Life is too short to spend it angry.
Monday, April 8, 2013
For many years I have kept a journal (as opposed to a diary) in which I write things of greater moment (to me) than what I did or didn’t do today or yesterday. Most of my journaling has been in standard school composition books, although sometimes I have used smaller pocket-size notebooks or books designed for journaling. I have a travel journal, for instance, that I use when I am away from home. It was a gift from the one with whom I have traveled through life, on our first long trip out west, and I have reserved it for those times I am on the road, either with her or alone.
Recently I received a different format popular in Japan, that is smaller than I am used to, and is one continuous piece of paper, folded like an accordion to make a compact, connected whole. I’ve nearly filled one side, and will soon need to begin again with either the other side or a new book. I will probably go back to my favored composition book format. The small pages of the accordion don’t seem to give me the feeling of space that I like to fill. I imagine that a person who lives in a small country, where concepts and practices related to privacy and use of space are different, would learn an economy of words that befit a small book, but I’m a little too far along to change, I think. The format does lend itself to a kind of sketchbook, so I may use the rest of it for that.
Writers are especially particular about the tools we use. For years I wrote my first drafts on yellow legal pads, using red ballpoint pens. In those years the pens were much longer, about the diameter of a pencil, and almost as costly as a fountain pen. Today, unless you care about the tools you use, ballpoints are almost always available free. I still use them, but I like the “elderpen” version as a matter of choice. These fat and often soft-bodied instruments are easier for fingers cramped by constant engagement with thin pens and pencils.

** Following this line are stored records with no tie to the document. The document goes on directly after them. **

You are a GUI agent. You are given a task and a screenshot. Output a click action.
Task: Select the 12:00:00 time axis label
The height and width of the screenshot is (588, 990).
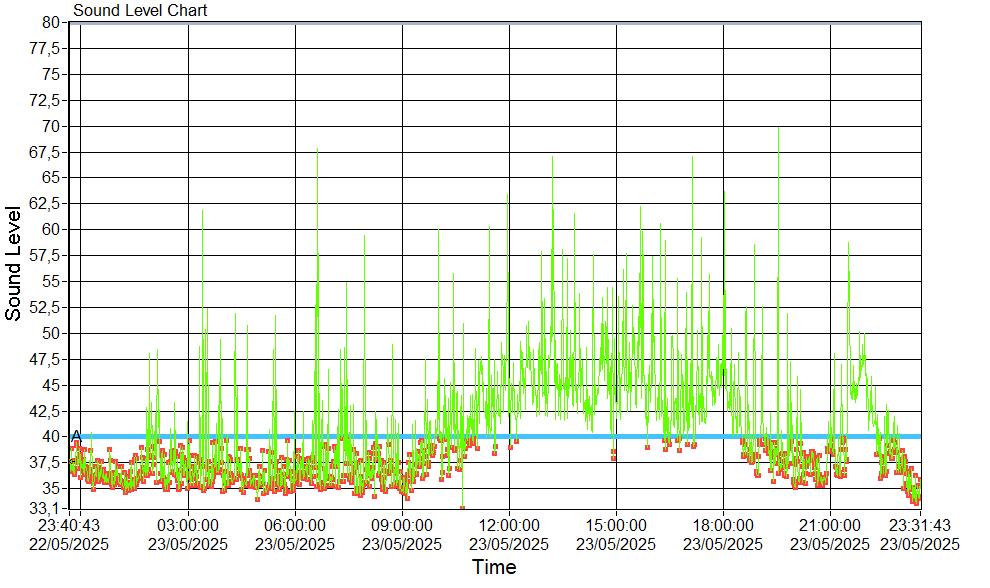coord(509,527)
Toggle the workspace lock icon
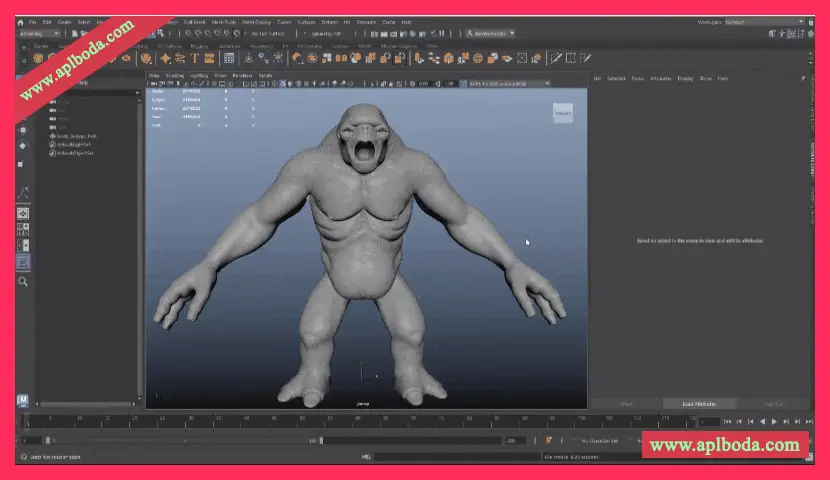 pyautogui.click(x=811, y=21)
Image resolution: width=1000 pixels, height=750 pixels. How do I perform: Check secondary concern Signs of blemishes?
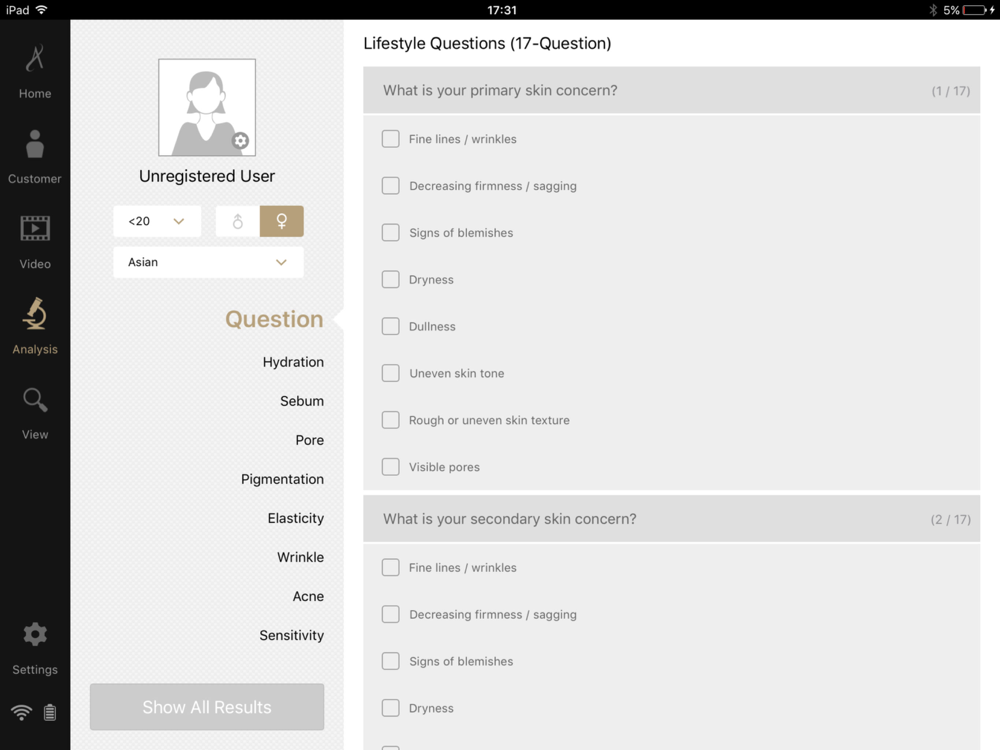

I seldom commit a draft with pen anymore. I learned touch typing in high school, and still consider it the most valuable skill I learned there. I have gone through old uprights , as office size machines were known, portables and electrics, to dedicated word processors and desk tops to what I now consider my first tool of choice, a wide-screen laptop with a keyboard as wide as any typewriter I ever owned. Because I began when typewriters were still purely mechanical, I learned to hit the keys hard. When I’m really moving along, or when what I’m writing is drawing on my emotions, I tend to pound. I’ve broken keyboards in earlier computers, but my present one seems “combat hardened” and has given me no indication that I abuse it.
My journals, for the most part, are still hand-written. Fiction or fact, film or paper, demand a lot of thinking and planning before the words form. A journal is more a stream of consciousness exercise where one may pick apart more raw emotion and reaction. A pen, I think, provides an almost a direct flow from writing to reading.
I still use a red pen sometimes, but that is too much like seeing myself bleed.